In an age where apps are used for all kinds of payments and purchase, a Norton survey has revealed alarming facts about how more than half of Indian mobile users prefer trading their private data for using free apps.
The Norton Mobile Survey covers 1,005 Indian smartphone and tablet users aged 16 and above.
The survey reveals close to 50 per cent of Indians with tablets and smartphones have over 20 per cent apps installed on them, while one in two Indians grant access to contacts and mobile data in exchange for free apps and exposing themselves to privacy risks.
Indian mobile users are most concerned about malware attacks, threats involving fraudulent access or misuse of credit card/bank account details and hacking and leaking of personal information.
One in three consumers accept that the apps they use are likely to collect data about them, yet one in five say they would download free apps, even if it were from a third party, while 36 per cent would grant permission without knowing the kind of permissions granted for the app to their phone.
Nearly 40% have granted permission to access their camera, bookmarks and browser history and close to 30% have granted permission to apps for tracking their geo-location.
E-commerce applications (76 percent), along with mobile banking (67 percent) and mobile wallets (62 percent), rank among most popular apps, preceded only by social networking (86 percent) and messaging apps (78 percent).
"Humans are their own enemies. Nearly 65 per cent of Indians now access the internet more often on a mobile device than on a personal computer. So consumers' usage behaviour is one of the major reasons why people in India are so vulnerable," says Ritesh Chopra, Country Manager (India), Norton by Symantec.

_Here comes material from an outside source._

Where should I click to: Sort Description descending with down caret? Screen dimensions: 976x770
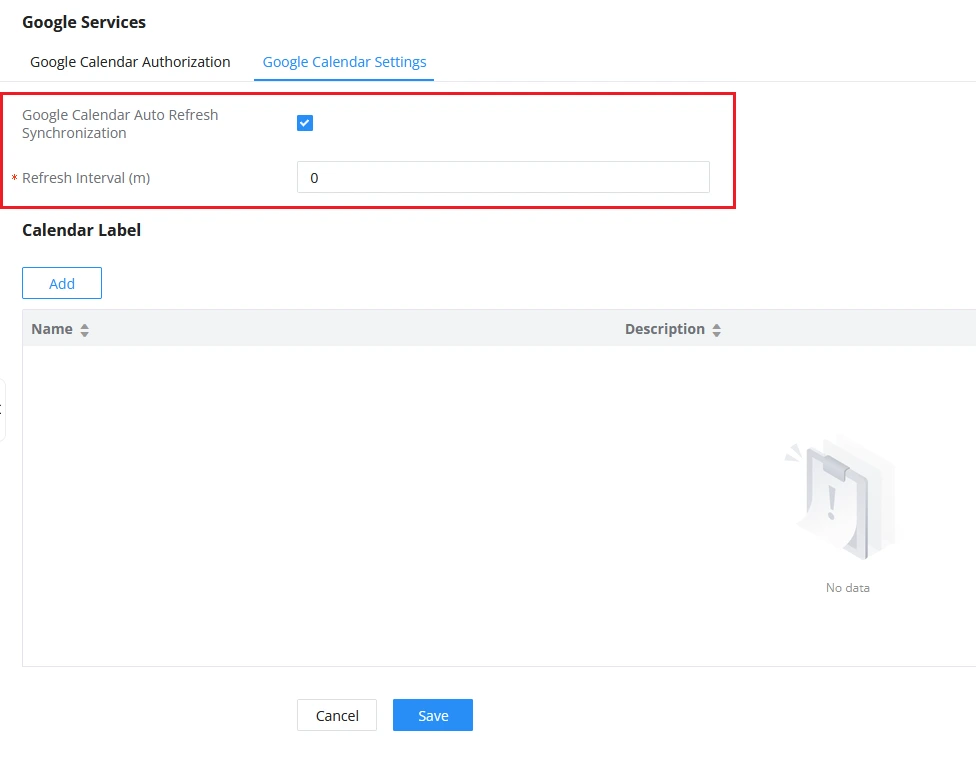[x=716, y=334]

52 per cent of users in the survey believe their mWallet has come under threat and an average user finds it safe to hold over Rs 19,000 across their mWallet accounts at any given time, and attacks on apps where money is involved is one of the major trends in 2016.
"Keeping your phone or tablet's software updated is important, as is the case with your computer. If your mobile device is not regularly updated, it is vulnerable to threats. Download apps from official app stores and use a reputable mobile security solution," recommends Chopra.
About 68 per cent of the users worry about the security threats of online shopping and 42 per cent said they have experienced security problems, threats or nuisance as a result of using their devices for online shopping, but only 26 per cent of online shoppers believe that threats are increasing.
Globally, out of the 10.8 million apps analysed by Symantec's Norton Mobile Insights in 2015, almost 3.3 million were classified as malware, a 230 per cent increase from 2014.
Mobile devices are digital warehouses storing our most personal moments and information such as photos and videos, conversations with friends and family, health and fitness information, financial data. Yet, most consumers unknowingly put personal information on their mobile phones at risk and compromise privacy, he added.